Nepal rescuers call off search for trekkers after new avalanches
KATHMANDU (Reuters) – Rescuers in Nepal called off efforts on Monday to find seven people, including four South Korean trekkers, after fresh avalanches hit the Annapurna region where the group went missing last week, an official said.
Three Nepali guides were among the group struck by an avalanche on Friday along the popular trekking route at the base of Mount Annapurna, the world’s 10th highest mountain, at 8,091 metres (26,545 feet).
A military helicopter flew an army search and rescue team and sherpa climbers to the area, but “bad weather, heavy snow and continuous avalanches” prevented them from landing, said Mira Acharya, a tourism department official.
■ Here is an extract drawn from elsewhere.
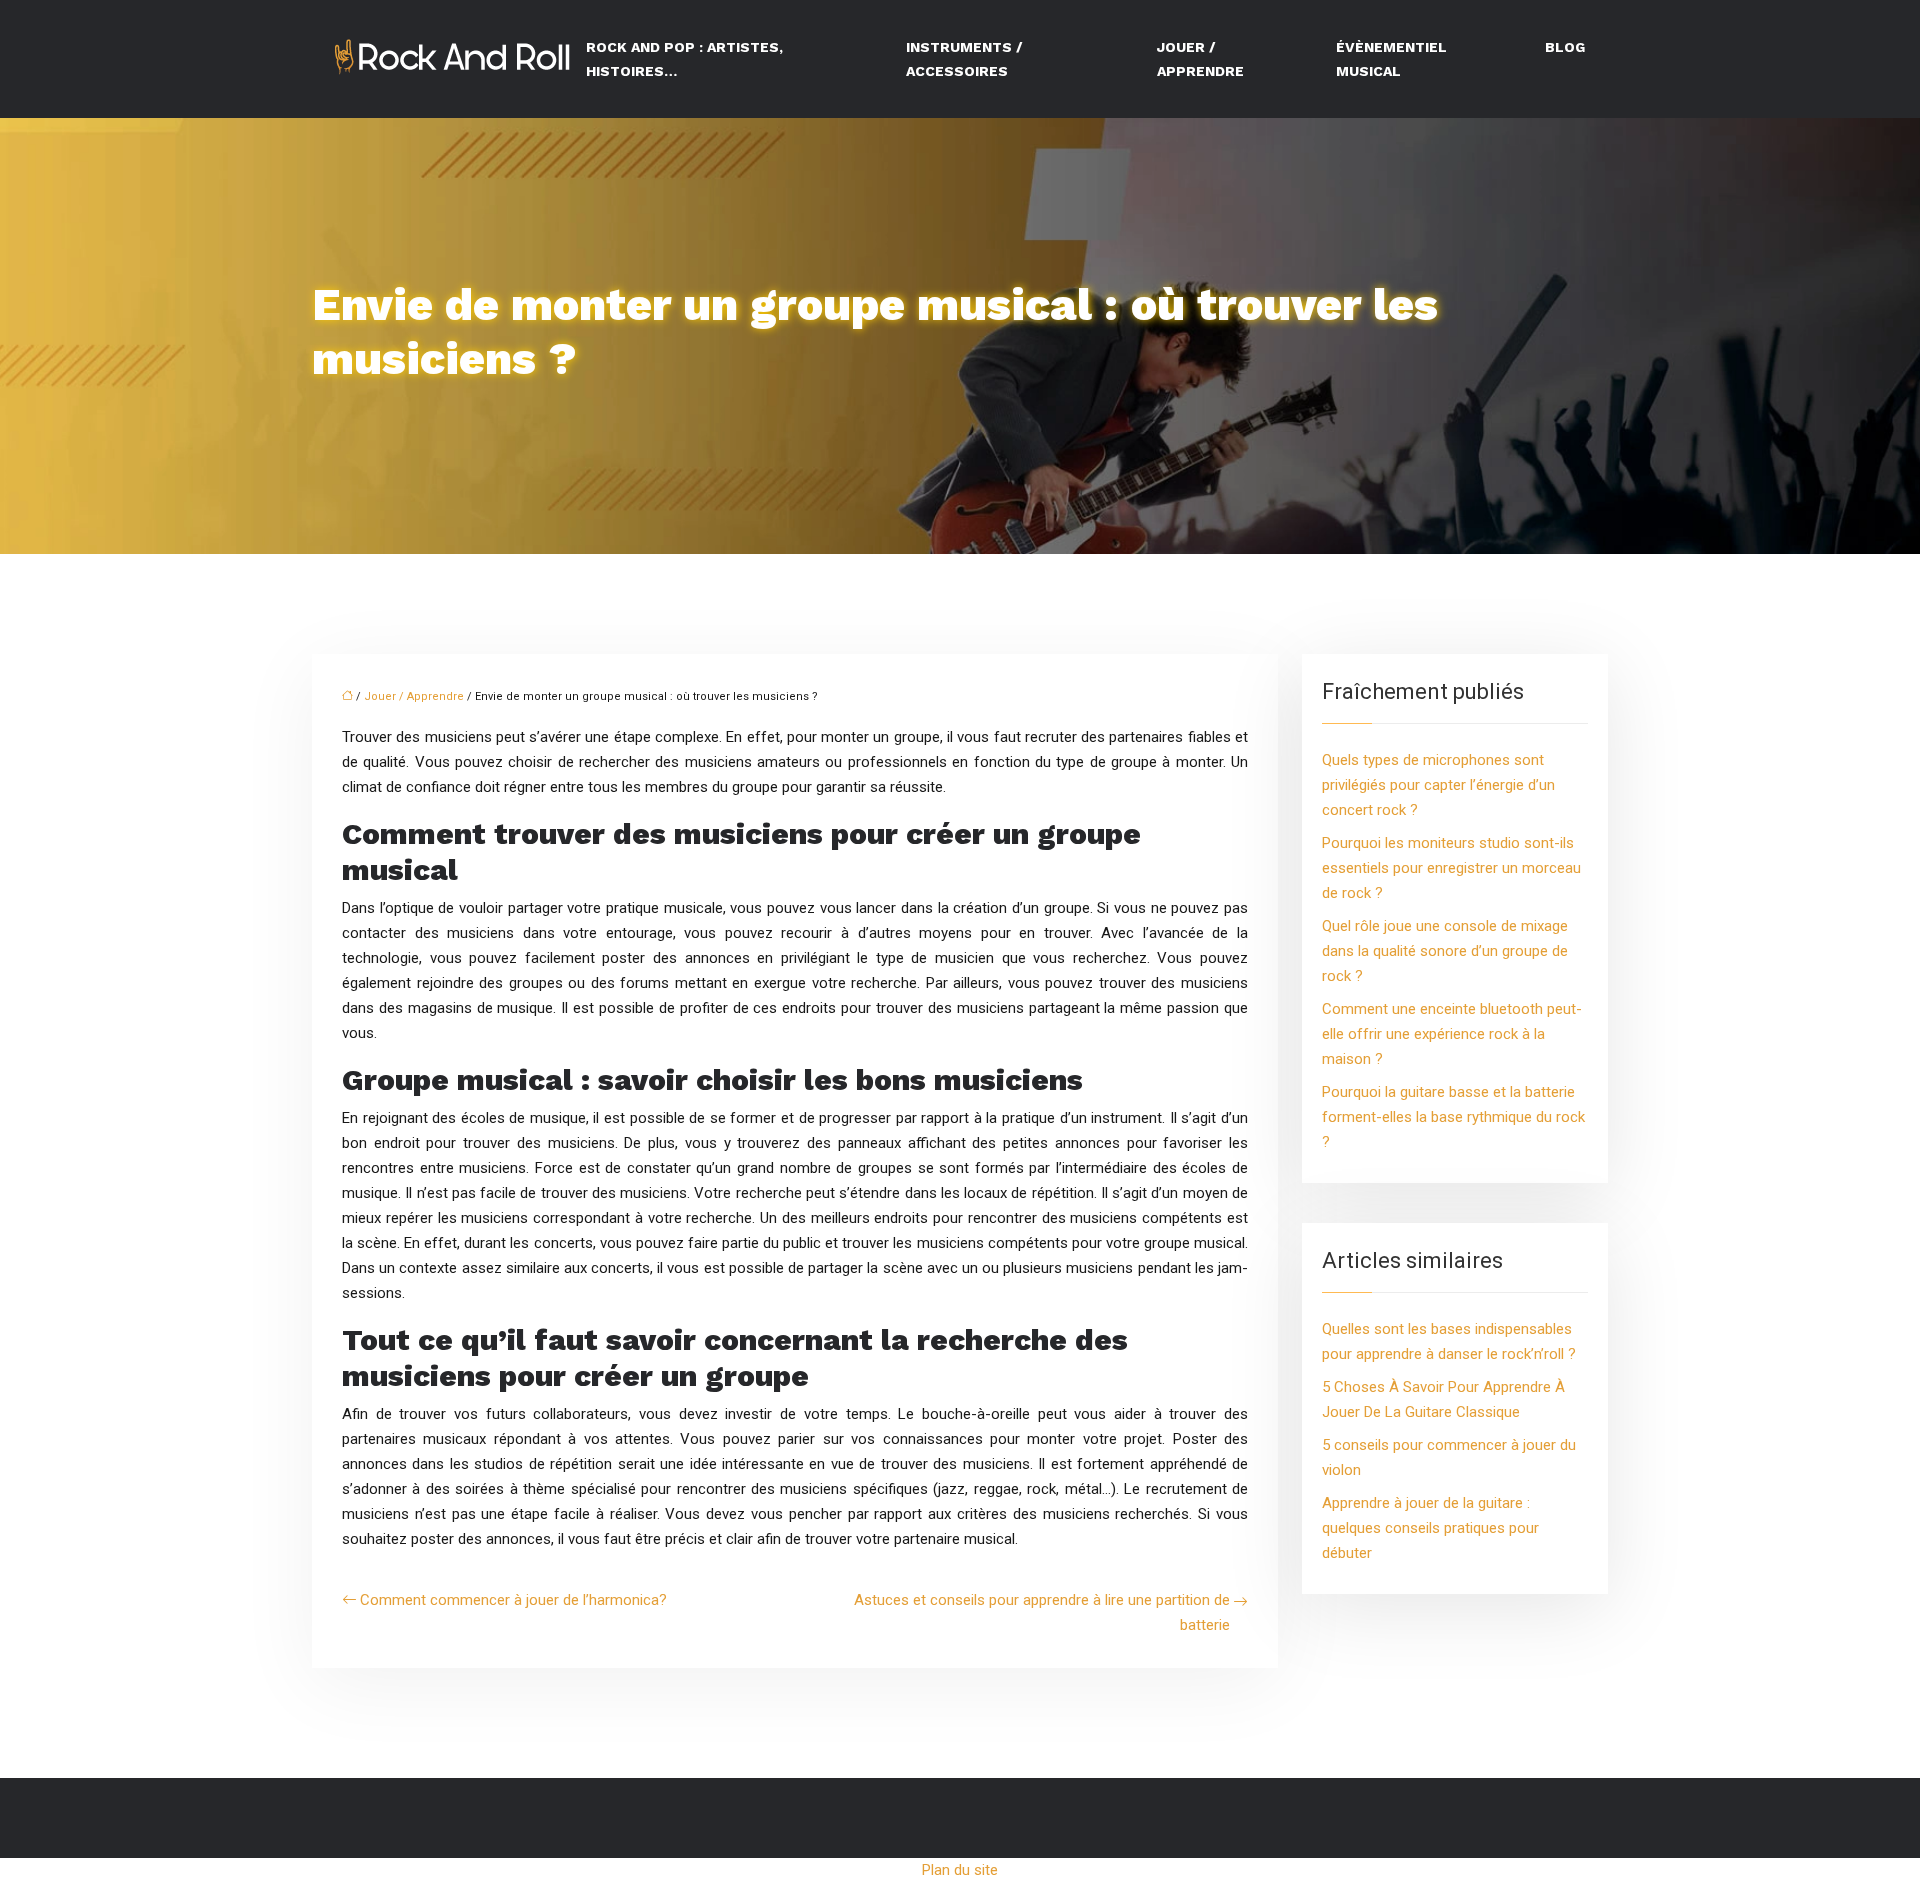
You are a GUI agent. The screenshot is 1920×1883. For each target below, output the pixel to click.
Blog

“It is a big disaster and the government is concerned about the safety of tourists,” Acharya told Reuters. “Rescuers are on standby for a fresh search.”
The search will continue when the weather improves, she added.
About 200 people, including 140 foreign hikers, were evacuated from the area at the weekend, police official Binod Sharma said.
Avalanches and bad weather had also prevented a search on Sunday by seven rescuers from the Trekking Agents’ Association of Nepal, who reached the site at Deurali, about 150 km (90 miles) northwest of the capital, Kathmandu.
A helicopter equipped with a device to track signs of the trekkers in the snow also failed to pinpoint where the group of seven went missing, said Suraj Paudyal, an official of a private rescue company.
In 2018, five South Koreans and four Nepali guides on a Himalayan climbing expedition were flung to their deaths after a huge block of ice crashed over a cliff into a narrow mountain gorge.
The winter trekking season in Nepal, home to eight of the world’s 14 highest mountains, including Mount Everest, is drawing to a close this month. Nepal gets four percent of its GDP from tourism including trekking.